As is well known in the art, treatment of various medical conditions commonly involves implantation of medical devices and prostheses into a body. Illustrative is the implantation or deployment of a vascular prosthesis, e.g., endograft or stent device, into a cardiovascular vessel, e.g. vein or artery, to treat and/or repair a diseased or damaged region therein.
As is also well known in the art, vascular prostheses, i.e. stents, are often employed to provide an artificial conduit proximate a diseased or damaged vessel region in and/or maintain an open passageway through a cardiovascular vessel. Such vascular prostheses can be designed for temporary placement, i.e. to maintain the patency of the vessel, or permanent placement.
There are, however, several drawbacks and disadvantages associated with conventional vascular prostheses. A common problem associated with implantable vascular prostheses is intimal hyperplasia after intervention in the vessel, such as a coronary artery. Indeed, it has been found that a significant percentage of arterial bypass grafts and vein grafts fail due to intimal hyperplasia after coronary bypass surgery. Endothelial denudation, platelet adherence, and leukocyte infiltration are some of the functions that can contribute to the proliferation of vascular smooth muscle cells in the vessel and subsequent onset of arterial stenosis.
Further, many conventional vascular prostheses; particularly, stents are often constructed from various polymeric materials, such as poly(ethylene terephthalate) (PET). Such prostheses often cause irritation and undesirable biologic responses from the surrounding tissues in a vessel.
Although conventional vascular prostheses are designed to be implanted for an extended period of time, it is sometimes necessary to remove the device prematurely, for example, because of poor patency or harsh biological responses. In such instances, the device generally must be removed through a secondary surgical procedure, which can, and in many instances will, result in undesirable pain and discomfort to the patient and possibly additional trauma to the vessel tissue. In addition to the pain and discomfort, the patient must be subjected to an additional time consuming and complicated surgical procedure with the attendant risks of surgery.
More recently, bioabsorbable and/or biodegradable prostheses have been developed in an effort to eliminate the harsh biological responses associated with conventional polymeric and metal vascular prostheses. There are, however, several known disadvantages associated with bioabsorbable and biodegradable prostheses.
One major disadvantage is that the bioabsorbable and biodegradable materials and, hence, prostheses often break down at a faster rate than is desirable for the application. A further disadvantage is that the bioabsorbable and biodegradable materials can, and in many instances will, break down into large, rigid fragments that can cause obstructions in the interior of a vessel.

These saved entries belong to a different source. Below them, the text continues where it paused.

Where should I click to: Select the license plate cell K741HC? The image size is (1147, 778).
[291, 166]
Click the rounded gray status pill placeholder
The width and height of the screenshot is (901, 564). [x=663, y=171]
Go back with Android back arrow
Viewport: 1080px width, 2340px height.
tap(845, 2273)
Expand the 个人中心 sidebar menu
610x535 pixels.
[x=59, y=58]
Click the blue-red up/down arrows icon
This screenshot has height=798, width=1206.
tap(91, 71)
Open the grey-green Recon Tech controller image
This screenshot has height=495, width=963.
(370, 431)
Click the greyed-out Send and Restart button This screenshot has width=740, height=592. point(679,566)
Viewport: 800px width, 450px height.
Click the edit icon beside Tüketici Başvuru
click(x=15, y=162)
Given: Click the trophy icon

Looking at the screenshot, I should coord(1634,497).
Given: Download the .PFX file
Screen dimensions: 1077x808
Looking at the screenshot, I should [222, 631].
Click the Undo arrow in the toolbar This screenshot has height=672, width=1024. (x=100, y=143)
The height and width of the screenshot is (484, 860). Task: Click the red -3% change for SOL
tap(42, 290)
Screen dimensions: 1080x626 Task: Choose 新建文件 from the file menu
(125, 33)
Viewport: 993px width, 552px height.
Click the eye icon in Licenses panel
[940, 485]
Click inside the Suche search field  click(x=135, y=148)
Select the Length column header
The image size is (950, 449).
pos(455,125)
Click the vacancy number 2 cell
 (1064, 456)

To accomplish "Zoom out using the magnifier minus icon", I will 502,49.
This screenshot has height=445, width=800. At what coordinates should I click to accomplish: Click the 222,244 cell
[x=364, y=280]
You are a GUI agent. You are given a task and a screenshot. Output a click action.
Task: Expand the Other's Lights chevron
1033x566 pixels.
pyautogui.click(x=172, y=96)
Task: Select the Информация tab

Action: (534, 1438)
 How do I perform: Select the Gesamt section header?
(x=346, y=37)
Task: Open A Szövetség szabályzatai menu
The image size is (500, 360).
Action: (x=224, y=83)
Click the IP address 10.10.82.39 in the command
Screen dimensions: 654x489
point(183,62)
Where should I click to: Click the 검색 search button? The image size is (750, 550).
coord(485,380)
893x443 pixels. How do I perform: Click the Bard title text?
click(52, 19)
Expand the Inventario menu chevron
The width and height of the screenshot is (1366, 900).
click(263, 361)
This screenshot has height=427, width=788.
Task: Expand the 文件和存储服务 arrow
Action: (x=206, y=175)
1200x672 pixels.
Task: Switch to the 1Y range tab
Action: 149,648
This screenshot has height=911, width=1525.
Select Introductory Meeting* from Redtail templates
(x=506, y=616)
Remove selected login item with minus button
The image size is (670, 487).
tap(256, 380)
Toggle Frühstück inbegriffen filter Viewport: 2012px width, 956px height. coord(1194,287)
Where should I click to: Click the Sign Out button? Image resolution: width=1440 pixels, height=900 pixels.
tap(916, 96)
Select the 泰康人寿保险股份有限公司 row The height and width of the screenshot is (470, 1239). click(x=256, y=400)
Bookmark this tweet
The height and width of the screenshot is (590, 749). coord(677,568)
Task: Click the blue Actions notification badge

A further disadvantage associated with conventional vascular prostheses is that existing means for securing the prosthesis into or onto biological tissue within a body vessel have had limited success. Often the securing means comprises engaging the prosthesis to the surrounding tissues by physical or mechanical means, such as disclosed in U.S. Pat. No. 7,918,882. Another securing means comprises modifying the prosthesis surface or material to induce the production of fibrous (scar) tissue to anchor the prosthesis upon implantation within the vessel.
There is thus a need to provide improved vascular prostheses that substantially reduce or eliminate (i) intimal hyperplasia after intervention in a vessel, (ii) the harsh biological responses associated with conventional, and (iii) employ effective vessel securing means.
There is also a need to provide vascular prostheses that can replace or improve biological functions or promote the growth of new tissue in a subject.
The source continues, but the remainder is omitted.